## SHORT TASK
Reproduce the rows verbatim, from the first one through the row that contains "Action: [x=371, y=135]", including that row.

## MATERIAL FOR THIS TASK
— start —

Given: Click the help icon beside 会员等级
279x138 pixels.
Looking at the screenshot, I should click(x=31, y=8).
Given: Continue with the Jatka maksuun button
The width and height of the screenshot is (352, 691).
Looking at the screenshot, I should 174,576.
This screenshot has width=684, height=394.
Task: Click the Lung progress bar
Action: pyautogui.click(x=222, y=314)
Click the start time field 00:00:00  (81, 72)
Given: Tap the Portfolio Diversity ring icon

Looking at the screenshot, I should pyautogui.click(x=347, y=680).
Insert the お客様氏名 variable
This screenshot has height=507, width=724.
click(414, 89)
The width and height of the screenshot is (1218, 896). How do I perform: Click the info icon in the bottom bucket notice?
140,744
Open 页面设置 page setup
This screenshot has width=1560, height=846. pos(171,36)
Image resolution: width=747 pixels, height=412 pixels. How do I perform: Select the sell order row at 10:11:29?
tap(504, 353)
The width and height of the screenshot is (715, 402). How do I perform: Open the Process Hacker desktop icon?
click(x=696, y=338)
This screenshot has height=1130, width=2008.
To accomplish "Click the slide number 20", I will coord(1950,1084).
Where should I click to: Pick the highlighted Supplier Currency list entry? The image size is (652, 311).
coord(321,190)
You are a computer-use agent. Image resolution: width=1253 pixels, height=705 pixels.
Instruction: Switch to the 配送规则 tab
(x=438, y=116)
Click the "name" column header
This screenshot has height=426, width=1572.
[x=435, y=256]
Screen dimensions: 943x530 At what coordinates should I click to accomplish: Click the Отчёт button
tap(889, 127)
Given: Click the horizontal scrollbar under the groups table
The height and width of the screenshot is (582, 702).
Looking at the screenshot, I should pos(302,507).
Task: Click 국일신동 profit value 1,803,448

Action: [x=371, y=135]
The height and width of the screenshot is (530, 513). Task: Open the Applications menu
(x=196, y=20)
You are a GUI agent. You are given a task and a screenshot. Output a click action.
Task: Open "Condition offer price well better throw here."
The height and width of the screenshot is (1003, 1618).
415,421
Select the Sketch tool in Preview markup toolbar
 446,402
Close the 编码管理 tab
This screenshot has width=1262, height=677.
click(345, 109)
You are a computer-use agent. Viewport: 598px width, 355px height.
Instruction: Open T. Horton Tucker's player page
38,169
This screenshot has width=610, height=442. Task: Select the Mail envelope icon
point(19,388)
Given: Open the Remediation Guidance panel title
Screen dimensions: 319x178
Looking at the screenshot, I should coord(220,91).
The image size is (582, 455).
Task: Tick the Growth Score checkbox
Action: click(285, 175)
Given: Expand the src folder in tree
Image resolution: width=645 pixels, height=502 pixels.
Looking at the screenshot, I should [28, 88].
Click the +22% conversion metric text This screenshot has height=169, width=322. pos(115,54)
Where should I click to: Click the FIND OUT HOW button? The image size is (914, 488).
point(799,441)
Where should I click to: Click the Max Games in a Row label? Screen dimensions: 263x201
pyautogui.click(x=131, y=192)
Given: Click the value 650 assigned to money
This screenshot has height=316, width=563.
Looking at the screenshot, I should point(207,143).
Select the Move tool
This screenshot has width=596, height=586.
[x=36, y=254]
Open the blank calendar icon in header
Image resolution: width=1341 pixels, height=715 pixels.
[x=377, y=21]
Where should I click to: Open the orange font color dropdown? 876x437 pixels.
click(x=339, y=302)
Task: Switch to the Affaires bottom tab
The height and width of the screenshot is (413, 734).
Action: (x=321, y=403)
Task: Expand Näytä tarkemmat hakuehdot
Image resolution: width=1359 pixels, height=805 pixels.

— end —

## EXERCISE OUTPUT
Given: Click the help icon beside 会员等级
279x138 pixels.
Looking at the screenshot, I should click(x=31, y=8).
Given: Continue with the Jatka maksuun button
The width and height of the screenshot is (352, 691).
Looking at the screenshot, I should 174,576.
This screenshot has width=684, height=394.
Task: Click the Lung progress bar
Action: pyautogui.click(x=222, y=314)
Click the start time field 00:00:00  (81, 72)
Given: Tap the Portfolio Diversity ring icon

Looking at the screenshot, I should pyautogui.click(x=347, y=680).
Insert the お客様氏名 variable
This screenshot has height=507, width=724.
click(414, 89)
The width and height of the screenshot is (1218, 896). How do I perform: Click the info icon in the bottom bucket notice?
140,744
Open 页面设置 page setup
This screenshot has width=1560, height=846. pos(171,36)
Image resolution: width=747 pixels, height=412 pixels. How do I perform: Select the sell order row at 10:11:29?
tap(504, 353)
The width and height of the screenshot is (715, 402). How do I perform: Open the Process Hacker desktop icon?
click(x=696, y=338)
This screenshot has height=1130, width=2008.
To accomplish "Click the slide number 20", I will coord(1950,1084).
Where should I click to: Pick the highlighted Supplier Currency list entry? The image size is (652, 311).
coord(321,190)
You are a computer-use agent. Image resolution: width=1253 pixels, height=705 pixels.
Instruction: Switch to the 配送规则 tab
(x=438, y=116)
Click the "name" column header
This screenshot has height=426, width=1572.
[x=435, y=256]
Screen dimensions: 943x530 At what coordinates should I click to accomplish: Click the Отчёт button
tap(889, 127)
Given: Click the horizontal scrollbar under the groups table
The height and width of the screenshot is (582, 702).
Looking at the screenshot, I should pos(302,507).
Task: Click 국일신동 profit value 1,803,448

Action: [x=371, y=135]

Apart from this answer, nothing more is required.